What an incredible woman. Such a tremendous loss for us sober chicks. How very lucky we are that she left behind her story.

Reading Caroline Knapp’s memoir wasn’t something I planned to do yesterday. But, it was the most absolutely perfect way to spend the day, a day I began grumpy and irritable and ended feeling positive, accomplished, and powerful. Never could I put my experiences, emotions, revelations, and lessons into words as beautifully as Caroline did.

So, happy (un)anniversary to me! I’ve been sober since February 4, 2015. 117 days. 247 to go. I’ve got this. And, I’m dedicating my first full year of sobriety to the memory of Caroline Knapp.

 

10 comments

  1. Emily – keep on trudging! Thanks for your post and Caroline Knapp’s book was so integral to my early recovery and I have re-read it a few times since then – I loved that book! It was right on and spoke to me on so many levels. Thanks again for your post…and you help others w/your words!

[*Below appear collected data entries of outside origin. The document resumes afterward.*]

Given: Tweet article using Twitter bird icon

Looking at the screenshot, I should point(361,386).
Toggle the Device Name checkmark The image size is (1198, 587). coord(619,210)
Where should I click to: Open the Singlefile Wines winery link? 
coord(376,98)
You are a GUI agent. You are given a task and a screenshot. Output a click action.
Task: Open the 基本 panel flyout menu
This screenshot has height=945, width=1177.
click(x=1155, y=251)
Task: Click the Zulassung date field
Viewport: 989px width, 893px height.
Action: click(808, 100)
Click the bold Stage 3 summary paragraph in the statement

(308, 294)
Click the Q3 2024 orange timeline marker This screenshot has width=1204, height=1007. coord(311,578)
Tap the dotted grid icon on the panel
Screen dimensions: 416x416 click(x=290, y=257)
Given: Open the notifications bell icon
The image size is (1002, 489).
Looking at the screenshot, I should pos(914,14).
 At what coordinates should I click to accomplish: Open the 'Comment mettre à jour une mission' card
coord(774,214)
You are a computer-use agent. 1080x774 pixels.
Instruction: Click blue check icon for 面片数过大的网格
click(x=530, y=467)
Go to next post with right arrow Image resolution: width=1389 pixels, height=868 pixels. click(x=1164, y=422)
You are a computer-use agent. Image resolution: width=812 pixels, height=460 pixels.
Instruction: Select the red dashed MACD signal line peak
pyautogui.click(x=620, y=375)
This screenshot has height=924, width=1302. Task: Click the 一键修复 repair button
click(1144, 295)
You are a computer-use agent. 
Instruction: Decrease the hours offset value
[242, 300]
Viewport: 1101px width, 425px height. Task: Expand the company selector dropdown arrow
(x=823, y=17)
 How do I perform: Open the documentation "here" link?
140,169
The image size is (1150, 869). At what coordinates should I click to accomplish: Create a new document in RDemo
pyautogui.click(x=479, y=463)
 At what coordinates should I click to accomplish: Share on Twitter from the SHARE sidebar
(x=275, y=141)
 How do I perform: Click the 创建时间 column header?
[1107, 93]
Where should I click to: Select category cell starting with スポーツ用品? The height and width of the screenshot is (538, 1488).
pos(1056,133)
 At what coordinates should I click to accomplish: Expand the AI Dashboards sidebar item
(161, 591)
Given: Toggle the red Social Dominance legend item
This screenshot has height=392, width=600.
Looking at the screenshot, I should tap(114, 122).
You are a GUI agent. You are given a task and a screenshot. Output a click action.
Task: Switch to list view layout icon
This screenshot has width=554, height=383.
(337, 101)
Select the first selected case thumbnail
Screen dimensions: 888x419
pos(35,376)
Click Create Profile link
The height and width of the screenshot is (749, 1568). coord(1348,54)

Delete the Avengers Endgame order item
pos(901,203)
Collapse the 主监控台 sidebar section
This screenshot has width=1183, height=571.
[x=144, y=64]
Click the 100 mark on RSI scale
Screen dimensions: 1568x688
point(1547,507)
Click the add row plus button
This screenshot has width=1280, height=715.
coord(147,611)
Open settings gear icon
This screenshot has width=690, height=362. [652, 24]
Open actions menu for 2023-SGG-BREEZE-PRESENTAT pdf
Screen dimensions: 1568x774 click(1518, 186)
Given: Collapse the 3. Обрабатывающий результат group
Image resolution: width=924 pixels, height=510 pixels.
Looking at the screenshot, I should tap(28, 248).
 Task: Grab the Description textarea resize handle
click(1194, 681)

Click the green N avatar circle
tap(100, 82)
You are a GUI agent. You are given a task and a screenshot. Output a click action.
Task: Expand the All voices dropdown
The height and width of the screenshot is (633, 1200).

  2. This is an awesome post. What insight into your year. And understanding.
    Every day sober is a gift, when we accept it as such. Obviously you needed those extra days to truly believe that for yourself. To surrender and find freedom.
    I also cried when I found she had died. That book was a turning point for me too. She truly bared her heart and would to help those of us who are suffering and searching.
    And you post has as well.
    Thanks you.
    Anne

  3. Emily hi! I am an advocate for Heroes in Recovery. Wondering if you would like to share your story in hopes to help another? Let me know
    Thanks

  4. Awesome! I too read Caroline’s book in early recovery and couldn’t get enough of it! Could not believe it when I found out she had passed. I also had a slip up within my first year of recovery and had to start over. But I knew I had gotten my first sweet glimpse of life as sober person! I love to connect with other women in recovery! ! My blog is on blogpress….mypathtorenewalandrecovery, check it out if you get a chance!

  5. Oh Emily this is so good. Caroline’s book was thee very first book I read when becoming sober in July 2011. I’ve read it a hundred times since then, and still love every page of it because it did help me so much. I, too, sobbed like a baby when I found out she had died. After reading it the first time I googled her & found out.
    I’d just like to tell you that I enjoy reading your blog so much & congrats on becoming the new sober you!